QUANDO GIGI RIVA MONTAVA LE GETTONIERE IN ASCENSORE
Caro Aldo, abbiamo un progetto (nella foto sotto): far fare una statua gigante al nostro grande Gigi Riva: l’uomo, il campione, il sardo. Una statua visibile dal mare e dal cielo a Cagliari, come la Statua della Libertà a New York. Una statua a Gigi Riva da vivo, che serva a futura memoria anche fra trecento anni come noi veneriamo sempre Sant’efisio. Eravamo già in accordo con l’allora sindaco di Cagliari Massimo Zedda, ma ci ha fermati un veto di una legge fascista del 1927 che impedisce di costruire statue giganti in luogo pubblico a personaggi pubblici che non siano del regime o ecclesiastici. A meno che non siano stati di gran valore per la patria, può esserci la deroga. La stiamo aspettando da parte del ministro dell’interno. Caro Pietro, Bella l’idea del monumento a Gigi Riva, con Meazza il più grande calciatore italiano di tutti i tempi, tuttora capocannoniere della Nazionale, per la quale si fece spezzare le gambe.
Le segnalo al riguardo il bellissimo libro dedicato da Luca Telese al Cagliari dello scudetto, Cuori rossoblù, che si apre ovviamente con la mitica battuta dell’allenatore Manlio Scopigno, davanti al televisore che trasmetteva le partite degli azzurri dal Messico: «Tutto mi sarei atteso nella vita, tranne vedere Niccolai in mondovisione» (per i giovani: Comunardo Niccolai era un buon stopper, rimasto famoso più che altro per gli autogol. Lo stopper era il difensore centrale che marcava il centravanti; l’altro centrale si chiamava libero).
A Gigi Riva sono dedicati due capitoli. Si racconta la sua infanzia: orfano di padre, cresciuto in un collegio durissimo, da cui riuscì a farsi cacciare; andò a lavorare poco più che bambino, montava le gettoniere sugli ascensori (sempre per i giovani: al tempo per prendere un ascensore si infilava una monetina; così i condomini non litigavano, e gli ospiti davano il loro contributo alle spese).

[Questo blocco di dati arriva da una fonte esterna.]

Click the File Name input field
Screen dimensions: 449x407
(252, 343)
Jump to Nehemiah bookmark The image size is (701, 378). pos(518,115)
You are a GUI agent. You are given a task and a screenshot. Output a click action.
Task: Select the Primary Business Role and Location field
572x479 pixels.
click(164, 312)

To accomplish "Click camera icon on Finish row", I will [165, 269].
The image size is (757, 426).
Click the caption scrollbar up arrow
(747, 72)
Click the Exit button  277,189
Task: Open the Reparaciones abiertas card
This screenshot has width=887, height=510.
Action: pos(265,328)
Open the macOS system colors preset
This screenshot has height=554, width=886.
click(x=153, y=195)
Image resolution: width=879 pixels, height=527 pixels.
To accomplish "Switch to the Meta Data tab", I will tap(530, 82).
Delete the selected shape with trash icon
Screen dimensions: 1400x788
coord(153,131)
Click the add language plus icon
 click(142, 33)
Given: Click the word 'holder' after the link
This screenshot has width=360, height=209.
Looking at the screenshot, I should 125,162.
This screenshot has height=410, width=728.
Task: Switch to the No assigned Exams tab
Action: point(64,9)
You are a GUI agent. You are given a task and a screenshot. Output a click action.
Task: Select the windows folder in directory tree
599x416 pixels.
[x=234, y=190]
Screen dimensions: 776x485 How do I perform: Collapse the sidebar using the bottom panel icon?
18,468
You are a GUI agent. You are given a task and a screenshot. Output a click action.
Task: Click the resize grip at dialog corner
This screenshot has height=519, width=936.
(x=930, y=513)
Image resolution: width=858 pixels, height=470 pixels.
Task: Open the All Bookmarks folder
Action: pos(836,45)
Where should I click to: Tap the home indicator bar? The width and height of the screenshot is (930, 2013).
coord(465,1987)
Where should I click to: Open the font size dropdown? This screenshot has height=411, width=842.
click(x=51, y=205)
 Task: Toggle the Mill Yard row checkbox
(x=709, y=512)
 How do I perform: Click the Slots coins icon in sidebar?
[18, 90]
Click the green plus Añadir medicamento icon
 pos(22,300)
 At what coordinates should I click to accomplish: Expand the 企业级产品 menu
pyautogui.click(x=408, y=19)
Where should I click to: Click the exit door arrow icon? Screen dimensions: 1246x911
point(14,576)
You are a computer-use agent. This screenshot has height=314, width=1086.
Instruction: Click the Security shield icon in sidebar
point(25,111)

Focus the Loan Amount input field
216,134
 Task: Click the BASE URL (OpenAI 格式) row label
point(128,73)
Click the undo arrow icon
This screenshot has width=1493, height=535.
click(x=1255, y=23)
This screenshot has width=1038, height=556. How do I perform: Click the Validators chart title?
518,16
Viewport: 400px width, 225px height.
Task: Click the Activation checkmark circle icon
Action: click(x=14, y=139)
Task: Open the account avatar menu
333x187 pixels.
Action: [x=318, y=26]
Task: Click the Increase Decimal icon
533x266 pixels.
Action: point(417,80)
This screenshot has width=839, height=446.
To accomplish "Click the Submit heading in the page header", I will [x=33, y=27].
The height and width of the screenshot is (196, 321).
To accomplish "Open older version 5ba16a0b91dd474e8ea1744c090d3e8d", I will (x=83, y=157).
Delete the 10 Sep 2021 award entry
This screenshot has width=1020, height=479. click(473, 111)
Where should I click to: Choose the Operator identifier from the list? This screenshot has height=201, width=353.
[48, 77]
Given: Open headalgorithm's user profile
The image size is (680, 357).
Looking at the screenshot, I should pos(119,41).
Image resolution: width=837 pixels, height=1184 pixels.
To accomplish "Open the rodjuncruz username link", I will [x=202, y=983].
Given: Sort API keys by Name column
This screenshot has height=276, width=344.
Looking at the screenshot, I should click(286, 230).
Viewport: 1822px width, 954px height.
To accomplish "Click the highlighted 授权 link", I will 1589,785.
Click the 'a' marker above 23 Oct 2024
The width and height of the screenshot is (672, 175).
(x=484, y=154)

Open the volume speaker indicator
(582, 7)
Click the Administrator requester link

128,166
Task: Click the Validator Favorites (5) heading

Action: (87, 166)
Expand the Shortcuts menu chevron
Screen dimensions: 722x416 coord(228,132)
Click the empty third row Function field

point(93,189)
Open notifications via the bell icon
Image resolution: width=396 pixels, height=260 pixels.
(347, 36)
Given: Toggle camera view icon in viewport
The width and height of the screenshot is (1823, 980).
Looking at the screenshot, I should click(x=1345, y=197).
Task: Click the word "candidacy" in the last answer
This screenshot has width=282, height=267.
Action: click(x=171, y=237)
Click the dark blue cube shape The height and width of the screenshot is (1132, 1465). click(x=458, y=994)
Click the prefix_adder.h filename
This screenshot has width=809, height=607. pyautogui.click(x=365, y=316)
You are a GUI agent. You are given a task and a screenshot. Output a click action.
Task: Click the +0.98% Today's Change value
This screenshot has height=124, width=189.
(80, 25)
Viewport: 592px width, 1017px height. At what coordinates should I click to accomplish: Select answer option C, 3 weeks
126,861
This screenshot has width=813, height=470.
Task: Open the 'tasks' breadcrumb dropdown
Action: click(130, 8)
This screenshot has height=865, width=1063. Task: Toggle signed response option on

Tutti i protagonisti del Cagliari dello scudetto — 1970, cinquant’anni fa — erano figli del dopoguerra, venivano da famiglie semplici, guadagnavano meno di un decimo di quello che guadagna oggi non un Cristiano Ronaldo, ma un centrocampista di serie C. Erano tutti italiani, tranne Nenè, che aveva fatto la riserva di Pelè in Brasile. E nessuno era sardo; ma divennero sardi, contagiati dall’amore della gente che divenne la loro.